In the listing below, how many lines carry the word "query"? Reply with only the number.

Provided information -
________

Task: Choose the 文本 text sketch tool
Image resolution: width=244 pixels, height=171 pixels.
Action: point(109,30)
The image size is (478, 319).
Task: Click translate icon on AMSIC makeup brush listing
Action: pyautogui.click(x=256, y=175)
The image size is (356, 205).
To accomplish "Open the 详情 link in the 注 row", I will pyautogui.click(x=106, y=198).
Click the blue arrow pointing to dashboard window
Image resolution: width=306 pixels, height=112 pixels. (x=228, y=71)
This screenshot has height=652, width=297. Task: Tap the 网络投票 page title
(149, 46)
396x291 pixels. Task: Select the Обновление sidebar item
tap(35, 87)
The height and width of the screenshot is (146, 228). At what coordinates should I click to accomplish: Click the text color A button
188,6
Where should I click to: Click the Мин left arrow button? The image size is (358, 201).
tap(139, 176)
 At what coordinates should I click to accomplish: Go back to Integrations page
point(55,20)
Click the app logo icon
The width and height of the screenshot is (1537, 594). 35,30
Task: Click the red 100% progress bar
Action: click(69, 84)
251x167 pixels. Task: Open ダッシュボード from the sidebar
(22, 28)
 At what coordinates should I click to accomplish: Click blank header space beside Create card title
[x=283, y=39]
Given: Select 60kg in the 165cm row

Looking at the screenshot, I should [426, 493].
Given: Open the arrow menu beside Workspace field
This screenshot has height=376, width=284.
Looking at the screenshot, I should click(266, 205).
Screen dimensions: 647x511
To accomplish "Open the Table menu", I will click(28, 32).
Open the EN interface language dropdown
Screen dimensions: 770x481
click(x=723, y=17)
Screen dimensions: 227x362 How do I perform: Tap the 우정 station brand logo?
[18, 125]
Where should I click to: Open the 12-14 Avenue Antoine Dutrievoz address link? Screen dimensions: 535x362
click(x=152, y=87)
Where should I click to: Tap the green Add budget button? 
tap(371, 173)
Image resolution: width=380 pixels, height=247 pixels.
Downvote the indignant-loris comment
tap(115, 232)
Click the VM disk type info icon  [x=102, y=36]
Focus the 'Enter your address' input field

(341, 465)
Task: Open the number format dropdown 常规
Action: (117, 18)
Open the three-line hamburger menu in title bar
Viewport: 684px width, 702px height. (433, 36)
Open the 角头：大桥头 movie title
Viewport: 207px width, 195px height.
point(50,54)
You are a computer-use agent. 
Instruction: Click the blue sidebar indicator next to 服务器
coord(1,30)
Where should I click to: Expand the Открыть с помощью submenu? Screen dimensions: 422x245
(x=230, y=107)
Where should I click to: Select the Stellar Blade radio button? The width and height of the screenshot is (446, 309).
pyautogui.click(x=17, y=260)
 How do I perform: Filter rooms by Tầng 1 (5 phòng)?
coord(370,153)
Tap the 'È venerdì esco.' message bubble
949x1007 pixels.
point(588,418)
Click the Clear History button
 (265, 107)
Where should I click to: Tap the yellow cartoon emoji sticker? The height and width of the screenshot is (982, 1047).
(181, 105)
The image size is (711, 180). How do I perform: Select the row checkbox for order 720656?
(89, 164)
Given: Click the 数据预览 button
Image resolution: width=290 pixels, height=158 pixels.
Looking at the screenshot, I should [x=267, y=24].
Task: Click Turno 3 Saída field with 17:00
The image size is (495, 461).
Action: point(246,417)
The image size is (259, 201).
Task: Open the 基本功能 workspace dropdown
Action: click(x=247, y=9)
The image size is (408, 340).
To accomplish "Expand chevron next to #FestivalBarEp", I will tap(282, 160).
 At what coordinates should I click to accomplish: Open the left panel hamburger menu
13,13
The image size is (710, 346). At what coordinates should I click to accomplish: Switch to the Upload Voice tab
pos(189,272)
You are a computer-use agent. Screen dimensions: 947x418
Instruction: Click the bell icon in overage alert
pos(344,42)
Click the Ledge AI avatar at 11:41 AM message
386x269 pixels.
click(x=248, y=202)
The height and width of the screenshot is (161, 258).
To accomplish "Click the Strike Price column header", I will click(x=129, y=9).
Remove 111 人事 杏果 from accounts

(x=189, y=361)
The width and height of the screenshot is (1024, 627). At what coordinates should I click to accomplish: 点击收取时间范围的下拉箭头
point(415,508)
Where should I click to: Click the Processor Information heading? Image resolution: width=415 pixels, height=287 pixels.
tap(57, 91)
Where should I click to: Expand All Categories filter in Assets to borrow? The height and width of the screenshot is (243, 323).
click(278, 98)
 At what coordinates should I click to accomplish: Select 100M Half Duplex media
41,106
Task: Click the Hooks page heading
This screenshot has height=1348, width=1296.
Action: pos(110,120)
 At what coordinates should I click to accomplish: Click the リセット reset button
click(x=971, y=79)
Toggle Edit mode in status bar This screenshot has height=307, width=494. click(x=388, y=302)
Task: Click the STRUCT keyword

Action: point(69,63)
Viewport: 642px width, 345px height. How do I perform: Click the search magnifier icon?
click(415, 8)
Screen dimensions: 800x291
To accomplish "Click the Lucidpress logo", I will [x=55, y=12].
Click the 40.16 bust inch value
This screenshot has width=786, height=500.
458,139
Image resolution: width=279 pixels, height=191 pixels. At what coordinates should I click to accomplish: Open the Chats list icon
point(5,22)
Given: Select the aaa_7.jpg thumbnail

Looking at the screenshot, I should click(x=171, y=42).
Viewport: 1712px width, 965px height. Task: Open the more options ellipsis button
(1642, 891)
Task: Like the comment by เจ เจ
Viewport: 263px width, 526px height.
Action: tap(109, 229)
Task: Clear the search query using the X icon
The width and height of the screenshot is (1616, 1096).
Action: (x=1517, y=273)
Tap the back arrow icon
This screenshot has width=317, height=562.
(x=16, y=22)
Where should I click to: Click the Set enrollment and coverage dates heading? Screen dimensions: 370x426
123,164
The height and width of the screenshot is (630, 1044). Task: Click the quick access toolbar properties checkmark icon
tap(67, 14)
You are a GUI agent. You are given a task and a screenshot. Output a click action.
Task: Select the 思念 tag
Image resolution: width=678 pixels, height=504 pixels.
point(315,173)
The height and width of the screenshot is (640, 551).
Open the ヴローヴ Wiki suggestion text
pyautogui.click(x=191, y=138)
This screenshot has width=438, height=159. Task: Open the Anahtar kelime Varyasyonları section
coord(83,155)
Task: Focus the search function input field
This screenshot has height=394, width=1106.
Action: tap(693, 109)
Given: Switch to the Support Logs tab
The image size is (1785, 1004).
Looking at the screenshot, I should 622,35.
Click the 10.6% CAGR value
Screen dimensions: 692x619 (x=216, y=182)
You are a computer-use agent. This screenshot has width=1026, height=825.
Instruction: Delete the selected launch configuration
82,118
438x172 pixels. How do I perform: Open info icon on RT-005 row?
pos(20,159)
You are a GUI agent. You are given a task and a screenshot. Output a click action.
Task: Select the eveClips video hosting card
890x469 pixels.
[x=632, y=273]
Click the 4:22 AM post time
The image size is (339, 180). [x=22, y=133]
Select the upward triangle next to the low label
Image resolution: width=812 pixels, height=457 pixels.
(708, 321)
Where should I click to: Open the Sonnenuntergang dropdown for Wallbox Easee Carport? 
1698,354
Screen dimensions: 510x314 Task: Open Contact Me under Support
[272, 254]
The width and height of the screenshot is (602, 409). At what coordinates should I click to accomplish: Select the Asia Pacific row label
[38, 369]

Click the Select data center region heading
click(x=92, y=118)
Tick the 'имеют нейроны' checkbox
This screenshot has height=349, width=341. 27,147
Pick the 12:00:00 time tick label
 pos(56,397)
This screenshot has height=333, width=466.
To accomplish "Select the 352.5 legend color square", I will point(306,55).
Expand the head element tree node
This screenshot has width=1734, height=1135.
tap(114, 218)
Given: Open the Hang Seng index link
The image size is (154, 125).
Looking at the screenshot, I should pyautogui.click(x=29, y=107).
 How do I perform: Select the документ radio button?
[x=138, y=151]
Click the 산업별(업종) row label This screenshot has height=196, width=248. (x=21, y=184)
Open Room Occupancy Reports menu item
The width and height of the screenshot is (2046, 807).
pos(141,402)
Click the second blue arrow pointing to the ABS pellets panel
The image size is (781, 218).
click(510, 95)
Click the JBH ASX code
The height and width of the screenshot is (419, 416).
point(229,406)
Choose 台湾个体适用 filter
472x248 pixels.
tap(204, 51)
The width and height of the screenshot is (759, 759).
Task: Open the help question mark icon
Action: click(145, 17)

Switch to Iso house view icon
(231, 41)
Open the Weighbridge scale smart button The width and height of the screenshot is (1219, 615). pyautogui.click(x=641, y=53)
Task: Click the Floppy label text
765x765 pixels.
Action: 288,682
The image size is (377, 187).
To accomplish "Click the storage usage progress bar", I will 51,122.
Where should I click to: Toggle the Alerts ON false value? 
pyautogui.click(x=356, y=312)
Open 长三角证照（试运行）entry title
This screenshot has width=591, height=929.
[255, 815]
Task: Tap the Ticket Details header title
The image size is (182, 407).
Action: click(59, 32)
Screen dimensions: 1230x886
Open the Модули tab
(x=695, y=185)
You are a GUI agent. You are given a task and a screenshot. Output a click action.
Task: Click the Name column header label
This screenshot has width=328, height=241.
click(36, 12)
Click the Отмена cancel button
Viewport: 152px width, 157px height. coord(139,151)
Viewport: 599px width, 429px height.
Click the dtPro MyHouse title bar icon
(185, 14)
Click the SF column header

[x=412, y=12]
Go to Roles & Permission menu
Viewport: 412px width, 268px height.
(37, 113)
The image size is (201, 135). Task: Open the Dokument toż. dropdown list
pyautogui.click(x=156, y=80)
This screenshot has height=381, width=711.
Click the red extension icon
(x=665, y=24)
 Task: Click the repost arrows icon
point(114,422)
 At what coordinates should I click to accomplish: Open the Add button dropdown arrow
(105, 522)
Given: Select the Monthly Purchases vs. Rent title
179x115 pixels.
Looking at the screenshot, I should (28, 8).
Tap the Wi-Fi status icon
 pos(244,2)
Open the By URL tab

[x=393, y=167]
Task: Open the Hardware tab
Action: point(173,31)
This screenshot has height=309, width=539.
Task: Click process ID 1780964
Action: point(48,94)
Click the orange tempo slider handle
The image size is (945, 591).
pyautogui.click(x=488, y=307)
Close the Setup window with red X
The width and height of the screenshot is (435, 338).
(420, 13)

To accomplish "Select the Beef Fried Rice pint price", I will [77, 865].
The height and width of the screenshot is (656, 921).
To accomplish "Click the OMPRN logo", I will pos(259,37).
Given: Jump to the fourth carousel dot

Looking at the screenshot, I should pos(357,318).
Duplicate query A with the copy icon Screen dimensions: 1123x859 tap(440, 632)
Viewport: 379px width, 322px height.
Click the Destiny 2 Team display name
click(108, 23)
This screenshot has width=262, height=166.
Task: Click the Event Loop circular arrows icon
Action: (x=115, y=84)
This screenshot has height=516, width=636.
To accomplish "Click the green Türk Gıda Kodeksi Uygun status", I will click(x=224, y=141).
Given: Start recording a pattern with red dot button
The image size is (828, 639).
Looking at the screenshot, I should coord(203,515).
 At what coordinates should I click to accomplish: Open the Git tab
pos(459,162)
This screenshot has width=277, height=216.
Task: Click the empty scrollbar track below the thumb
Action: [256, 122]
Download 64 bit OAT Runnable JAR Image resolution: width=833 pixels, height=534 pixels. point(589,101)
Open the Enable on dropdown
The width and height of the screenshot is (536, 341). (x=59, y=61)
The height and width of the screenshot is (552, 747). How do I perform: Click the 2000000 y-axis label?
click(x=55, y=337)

________

Result -
2